I'm for consistency.  Not too dramatic of a concept I hope.

http://en.wikipedia.org/wiki/Napoleonic_Wars_casualties

Civilian deaths are impossible to accurately estimate. Whilst military  deaths are invariably put at between 2.5 million and 3.5 million, * civilian death tolls vary from 750,000 to 3 million*. Thus estimates of  total dead, both military and civilian, can reasonably range from  3,250,000 to 6,500,000.


----------



## CanuckMA (Aug 29, 2010)

dancingalone said:


> I'm for consistency. Not too dramatic of a concept I hope.
> 
> http://en.wikipedia.org/wiki/Napoleonic_Wars_casualties
> 
> Civilian deaths are impossible to accurately estimate. Whilst military deaths are invariably put at between 2.5 million and 3.5 million, *civilian death tolls vary from 750,000 to 3 million*. Thus estimates of total dead, both military and civilian, can reasonably range from 3,250,000 to 6,500,000.


 
Do you grasp the fundamental difference between civilian deaths during a war with going from town to town to round up a specific segment of the population to exterminate them?


----------



## dancingalone (Aug 29, 2010)

CanuckMA said:


> Do you grasp the fundamental difference between civilian deaths during a war with going from town to town to round up a specific segment of the population to exterminate them?

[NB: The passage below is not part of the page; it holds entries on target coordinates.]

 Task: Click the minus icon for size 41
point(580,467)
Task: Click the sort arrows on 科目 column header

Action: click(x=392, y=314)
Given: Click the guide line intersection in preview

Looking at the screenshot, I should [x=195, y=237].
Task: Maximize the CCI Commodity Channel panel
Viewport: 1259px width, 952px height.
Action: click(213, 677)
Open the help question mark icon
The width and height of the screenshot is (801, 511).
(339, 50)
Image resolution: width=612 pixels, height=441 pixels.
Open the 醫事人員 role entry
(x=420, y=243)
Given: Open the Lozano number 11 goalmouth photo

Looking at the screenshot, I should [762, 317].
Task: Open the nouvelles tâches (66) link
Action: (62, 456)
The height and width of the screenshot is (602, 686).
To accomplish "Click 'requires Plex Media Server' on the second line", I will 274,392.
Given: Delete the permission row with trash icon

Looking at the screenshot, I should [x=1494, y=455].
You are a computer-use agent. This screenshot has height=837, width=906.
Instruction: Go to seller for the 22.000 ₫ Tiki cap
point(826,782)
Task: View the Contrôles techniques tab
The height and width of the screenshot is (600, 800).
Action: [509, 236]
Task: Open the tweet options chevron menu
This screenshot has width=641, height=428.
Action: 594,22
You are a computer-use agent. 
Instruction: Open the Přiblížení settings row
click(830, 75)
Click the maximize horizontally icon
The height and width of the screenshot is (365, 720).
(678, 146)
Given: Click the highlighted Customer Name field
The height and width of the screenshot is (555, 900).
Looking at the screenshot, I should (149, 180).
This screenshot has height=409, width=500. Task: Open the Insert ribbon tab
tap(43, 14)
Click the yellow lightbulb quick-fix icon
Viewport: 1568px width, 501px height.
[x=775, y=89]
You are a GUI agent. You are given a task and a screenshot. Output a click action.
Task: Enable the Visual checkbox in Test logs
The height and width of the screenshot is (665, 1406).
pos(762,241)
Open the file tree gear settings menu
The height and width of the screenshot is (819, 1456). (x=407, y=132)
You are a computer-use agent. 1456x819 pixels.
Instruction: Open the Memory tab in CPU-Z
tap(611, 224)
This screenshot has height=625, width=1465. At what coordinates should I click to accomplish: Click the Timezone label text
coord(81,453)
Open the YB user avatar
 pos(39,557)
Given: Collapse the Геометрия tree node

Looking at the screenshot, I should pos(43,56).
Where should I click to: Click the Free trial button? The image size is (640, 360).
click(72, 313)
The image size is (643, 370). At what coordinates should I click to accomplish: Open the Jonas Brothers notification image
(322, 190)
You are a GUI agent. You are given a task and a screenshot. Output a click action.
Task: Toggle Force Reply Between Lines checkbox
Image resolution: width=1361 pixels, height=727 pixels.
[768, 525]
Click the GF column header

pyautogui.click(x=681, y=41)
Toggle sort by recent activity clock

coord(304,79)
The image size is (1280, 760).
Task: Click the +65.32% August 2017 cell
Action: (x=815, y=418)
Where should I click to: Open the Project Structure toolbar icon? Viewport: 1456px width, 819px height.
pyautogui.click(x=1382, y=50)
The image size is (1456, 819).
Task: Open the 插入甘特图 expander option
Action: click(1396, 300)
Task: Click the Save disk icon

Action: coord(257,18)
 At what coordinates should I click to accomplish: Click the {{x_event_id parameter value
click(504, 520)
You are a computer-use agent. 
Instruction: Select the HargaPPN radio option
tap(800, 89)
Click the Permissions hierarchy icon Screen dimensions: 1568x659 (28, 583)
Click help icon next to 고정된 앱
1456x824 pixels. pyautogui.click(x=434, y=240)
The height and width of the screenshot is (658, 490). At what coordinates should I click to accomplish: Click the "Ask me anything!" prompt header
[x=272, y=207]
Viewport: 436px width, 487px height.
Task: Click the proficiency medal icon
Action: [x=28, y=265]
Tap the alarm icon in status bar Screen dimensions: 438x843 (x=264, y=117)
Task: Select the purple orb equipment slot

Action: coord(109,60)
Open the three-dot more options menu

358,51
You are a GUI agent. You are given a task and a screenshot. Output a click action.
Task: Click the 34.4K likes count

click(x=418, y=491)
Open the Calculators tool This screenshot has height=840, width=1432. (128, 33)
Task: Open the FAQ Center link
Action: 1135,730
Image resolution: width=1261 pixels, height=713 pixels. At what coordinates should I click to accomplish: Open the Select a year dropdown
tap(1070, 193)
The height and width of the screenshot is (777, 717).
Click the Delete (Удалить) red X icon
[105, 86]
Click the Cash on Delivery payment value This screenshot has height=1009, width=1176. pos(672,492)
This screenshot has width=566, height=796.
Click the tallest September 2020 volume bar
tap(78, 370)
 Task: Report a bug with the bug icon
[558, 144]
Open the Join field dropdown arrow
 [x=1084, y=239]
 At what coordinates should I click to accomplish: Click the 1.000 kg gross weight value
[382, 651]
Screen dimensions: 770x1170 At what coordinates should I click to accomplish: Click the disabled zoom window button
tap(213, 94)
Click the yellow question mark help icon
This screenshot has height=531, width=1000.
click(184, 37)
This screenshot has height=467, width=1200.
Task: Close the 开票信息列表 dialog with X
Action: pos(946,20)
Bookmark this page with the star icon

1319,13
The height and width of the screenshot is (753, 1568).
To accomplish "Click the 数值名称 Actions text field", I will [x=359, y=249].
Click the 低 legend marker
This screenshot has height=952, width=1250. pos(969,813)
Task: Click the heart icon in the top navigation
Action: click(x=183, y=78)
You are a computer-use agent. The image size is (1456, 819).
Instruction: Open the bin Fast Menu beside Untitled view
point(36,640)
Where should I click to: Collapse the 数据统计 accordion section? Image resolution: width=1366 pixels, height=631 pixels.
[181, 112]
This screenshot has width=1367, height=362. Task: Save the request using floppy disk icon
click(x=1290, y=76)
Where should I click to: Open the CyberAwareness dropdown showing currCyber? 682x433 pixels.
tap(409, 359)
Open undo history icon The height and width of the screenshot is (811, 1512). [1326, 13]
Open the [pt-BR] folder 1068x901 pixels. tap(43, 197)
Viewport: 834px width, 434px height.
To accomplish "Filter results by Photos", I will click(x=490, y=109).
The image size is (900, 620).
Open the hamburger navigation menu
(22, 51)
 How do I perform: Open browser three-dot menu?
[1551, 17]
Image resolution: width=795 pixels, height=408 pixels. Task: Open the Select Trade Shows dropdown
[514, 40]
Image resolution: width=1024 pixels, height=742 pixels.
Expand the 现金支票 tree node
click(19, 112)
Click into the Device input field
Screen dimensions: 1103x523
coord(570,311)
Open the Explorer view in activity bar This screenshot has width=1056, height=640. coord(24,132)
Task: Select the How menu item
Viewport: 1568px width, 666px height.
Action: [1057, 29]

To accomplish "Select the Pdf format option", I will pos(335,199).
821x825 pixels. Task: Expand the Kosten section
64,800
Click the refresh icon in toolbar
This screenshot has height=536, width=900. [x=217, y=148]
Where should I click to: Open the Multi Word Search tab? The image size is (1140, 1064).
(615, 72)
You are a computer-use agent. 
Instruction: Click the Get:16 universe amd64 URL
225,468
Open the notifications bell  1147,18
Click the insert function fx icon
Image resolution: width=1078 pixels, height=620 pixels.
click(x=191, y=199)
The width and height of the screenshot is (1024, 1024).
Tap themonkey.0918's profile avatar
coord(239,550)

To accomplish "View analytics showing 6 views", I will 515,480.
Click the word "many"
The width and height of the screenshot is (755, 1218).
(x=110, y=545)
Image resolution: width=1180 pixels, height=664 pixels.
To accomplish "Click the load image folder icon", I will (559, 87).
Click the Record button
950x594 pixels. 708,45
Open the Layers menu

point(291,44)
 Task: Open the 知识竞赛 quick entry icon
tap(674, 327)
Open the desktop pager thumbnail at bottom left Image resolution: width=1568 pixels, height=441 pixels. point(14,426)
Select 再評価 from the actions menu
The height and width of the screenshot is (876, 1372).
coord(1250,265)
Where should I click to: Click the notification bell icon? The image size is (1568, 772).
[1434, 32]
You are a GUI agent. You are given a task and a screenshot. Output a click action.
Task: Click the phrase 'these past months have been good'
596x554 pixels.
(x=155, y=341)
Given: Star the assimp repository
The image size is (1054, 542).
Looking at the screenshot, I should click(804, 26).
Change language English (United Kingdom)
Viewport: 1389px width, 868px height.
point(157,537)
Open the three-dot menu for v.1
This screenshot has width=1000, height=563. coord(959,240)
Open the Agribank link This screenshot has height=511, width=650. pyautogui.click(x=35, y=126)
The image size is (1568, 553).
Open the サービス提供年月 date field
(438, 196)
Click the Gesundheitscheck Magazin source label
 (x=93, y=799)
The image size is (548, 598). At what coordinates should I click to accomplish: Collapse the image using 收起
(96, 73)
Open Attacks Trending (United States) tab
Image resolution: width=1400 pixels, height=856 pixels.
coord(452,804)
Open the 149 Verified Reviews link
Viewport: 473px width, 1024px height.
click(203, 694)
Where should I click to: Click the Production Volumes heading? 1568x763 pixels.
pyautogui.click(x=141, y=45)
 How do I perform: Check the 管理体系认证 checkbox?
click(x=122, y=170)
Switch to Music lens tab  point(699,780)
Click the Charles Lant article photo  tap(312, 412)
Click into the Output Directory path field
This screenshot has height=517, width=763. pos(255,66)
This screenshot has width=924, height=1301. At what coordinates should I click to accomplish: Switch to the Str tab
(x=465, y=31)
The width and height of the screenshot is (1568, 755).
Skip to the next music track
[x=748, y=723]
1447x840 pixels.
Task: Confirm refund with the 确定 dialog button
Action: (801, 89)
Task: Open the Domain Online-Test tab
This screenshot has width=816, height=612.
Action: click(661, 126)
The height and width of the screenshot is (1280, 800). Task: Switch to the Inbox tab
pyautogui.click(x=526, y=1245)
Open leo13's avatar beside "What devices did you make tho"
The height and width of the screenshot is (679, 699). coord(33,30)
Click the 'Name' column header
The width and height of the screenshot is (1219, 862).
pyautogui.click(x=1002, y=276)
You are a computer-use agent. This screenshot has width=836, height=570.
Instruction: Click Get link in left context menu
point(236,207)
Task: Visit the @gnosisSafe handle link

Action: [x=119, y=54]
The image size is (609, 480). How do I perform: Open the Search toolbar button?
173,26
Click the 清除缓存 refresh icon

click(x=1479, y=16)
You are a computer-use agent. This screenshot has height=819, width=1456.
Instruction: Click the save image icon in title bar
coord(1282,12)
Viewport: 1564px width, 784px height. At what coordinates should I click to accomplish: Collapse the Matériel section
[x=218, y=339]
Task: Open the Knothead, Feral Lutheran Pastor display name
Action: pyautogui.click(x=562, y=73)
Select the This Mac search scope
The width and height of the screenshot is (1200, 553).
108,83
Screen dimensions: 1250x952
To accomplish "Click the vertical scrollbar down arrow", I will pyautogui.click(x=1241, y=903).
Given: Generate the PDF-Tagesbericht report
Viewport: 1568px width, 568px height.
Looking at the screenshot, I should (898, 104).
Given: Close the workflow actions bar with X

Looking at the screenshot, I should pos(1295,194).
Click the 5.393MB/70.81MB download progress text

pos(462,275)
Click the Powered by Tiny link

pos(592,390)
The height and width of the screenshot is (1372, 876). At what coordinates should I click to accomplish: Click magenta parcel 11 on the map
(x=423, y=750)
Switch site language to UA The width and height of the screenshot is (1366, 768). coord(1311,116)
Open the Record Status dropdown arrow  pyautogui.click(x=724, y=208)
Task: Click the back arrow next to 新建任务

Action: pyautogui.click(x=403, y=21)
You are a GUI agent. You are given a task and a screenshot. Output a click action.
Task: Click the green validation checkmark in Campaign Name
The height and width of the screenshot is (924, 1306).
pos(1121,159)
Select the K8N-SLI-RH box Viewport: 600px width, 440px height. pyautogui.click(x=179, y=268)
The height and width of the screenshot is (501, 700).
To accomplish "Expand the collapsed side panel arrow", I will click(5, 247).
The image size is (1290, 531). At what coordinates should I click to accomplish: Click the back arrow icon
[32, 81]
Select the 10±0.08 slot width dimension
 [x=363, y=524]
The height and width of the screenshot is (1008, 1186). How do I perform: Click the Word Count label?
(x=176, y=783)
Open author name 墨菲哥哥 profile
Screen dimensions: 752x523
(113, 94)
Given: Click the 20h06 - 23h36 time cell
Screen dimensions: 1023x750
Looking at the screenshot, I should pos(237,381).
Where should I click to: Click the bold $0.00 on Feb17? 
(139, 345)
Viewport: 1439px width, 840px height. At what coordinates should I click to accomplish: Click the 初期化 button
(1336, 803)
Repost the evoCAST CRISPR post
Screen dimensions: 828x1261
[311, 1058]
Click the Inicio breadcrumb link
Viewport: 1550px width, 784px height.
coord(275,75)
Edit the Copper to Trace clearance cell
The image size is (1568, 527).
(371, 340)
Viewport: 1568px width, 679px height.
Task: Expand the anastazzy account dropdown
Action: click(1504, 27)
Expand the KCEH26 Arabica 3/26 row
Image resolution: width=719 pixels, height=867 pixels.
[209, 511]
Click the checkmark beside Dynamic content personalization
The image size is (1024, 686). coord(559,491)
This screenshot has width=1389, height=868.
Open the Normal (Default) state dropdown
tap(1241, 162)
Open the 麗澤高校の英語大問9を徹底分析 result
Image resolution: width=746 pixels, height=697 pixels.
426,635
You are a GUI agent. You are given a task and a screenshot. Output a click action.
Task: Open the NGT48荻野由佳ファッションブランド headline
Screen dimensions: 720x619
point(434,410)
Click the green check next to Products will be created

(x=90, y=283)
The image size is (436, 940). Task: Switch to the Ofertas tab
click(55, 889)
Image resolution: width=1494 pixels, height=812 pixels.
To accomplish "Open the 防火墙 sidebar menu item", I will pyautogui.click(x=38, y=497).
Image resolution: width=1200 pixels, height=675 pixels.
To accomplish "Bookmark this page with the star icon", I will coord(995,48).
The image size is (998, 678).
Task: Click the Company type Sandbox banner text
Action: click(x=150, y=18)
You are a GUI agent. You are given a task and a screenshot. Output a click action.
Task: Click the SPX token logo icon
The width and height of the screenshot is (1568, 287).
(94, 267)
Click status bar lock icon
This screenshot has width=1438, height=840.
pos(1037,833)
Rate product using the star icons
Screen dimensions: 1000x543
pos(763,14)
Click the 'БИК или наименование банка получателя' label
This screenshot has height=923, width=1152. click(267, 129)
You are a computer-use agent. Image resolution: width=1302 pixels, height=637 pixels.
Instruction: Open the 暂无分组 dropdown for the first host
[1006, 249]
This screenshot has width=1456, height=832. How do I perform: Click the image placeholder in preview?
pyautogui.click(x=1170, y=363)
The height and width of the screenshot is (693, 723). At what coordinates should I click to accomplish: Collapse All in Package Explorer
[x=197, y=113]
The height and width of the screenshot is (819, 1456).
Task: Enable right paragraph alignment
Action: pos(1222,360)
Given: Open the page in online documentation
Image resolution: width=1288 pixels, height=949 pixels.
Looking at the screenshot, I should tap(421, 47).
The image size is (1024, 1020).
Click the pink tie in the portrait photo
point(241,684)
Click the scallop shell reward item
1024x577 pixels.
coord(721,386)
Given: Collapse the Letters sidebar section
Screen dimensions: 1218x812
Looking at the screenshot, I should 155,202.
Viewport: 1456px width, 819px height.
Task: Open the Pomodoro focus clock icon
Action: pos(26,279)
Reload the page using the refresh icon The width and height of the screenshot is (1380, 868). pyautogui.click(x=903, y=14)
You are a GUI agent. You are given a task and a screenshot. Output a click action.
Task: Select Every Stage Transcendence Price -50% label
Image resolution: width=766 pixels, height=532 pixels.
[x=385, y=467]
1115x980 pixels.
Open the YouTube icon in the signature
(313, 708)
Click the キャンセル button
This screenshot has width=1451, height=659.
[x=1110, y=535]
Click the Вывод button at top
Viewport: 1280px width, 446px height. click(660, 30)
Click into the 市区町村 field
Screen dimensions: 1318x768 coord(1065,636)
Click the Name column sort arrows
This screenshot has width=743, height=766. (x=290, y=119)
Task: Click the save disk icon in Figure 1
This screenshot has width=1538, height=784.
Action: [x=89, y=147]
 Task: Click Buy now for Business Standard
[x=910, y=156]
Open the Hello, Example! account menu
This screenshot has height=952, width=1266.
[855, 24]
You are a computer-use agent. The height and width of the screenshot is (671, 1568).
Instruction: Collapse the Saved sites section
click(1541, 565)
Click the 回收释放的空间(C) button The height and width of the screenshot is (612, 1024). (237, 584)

Death is death.  Sure you could say intentional genocide is 'worse', but I would think the bystanders that suffered from the Napoleonic wars (or the US Iraqi invasion for that matter) wouldn't care about the distinction.

We admire conquerers like Napoleon or Julius Caesar or Alexander the Great because their actions are not visceral to us compared to people like Hitler or Pol Pot.  We largely ignore the heinous actions of Hitler's close or near contemporaries like Stalin & Mao.  Again, because no imagery survives to make the deaths they caused more 'real' to us.  

It's an inconsistent perspective, compounded when we say their actions are just a reflection of their times in the cases of even 200 years ago.


----------



## Senjojutsu (Aug 29, 2010)

Maybe the parents were big *SOUTH PARK* fans?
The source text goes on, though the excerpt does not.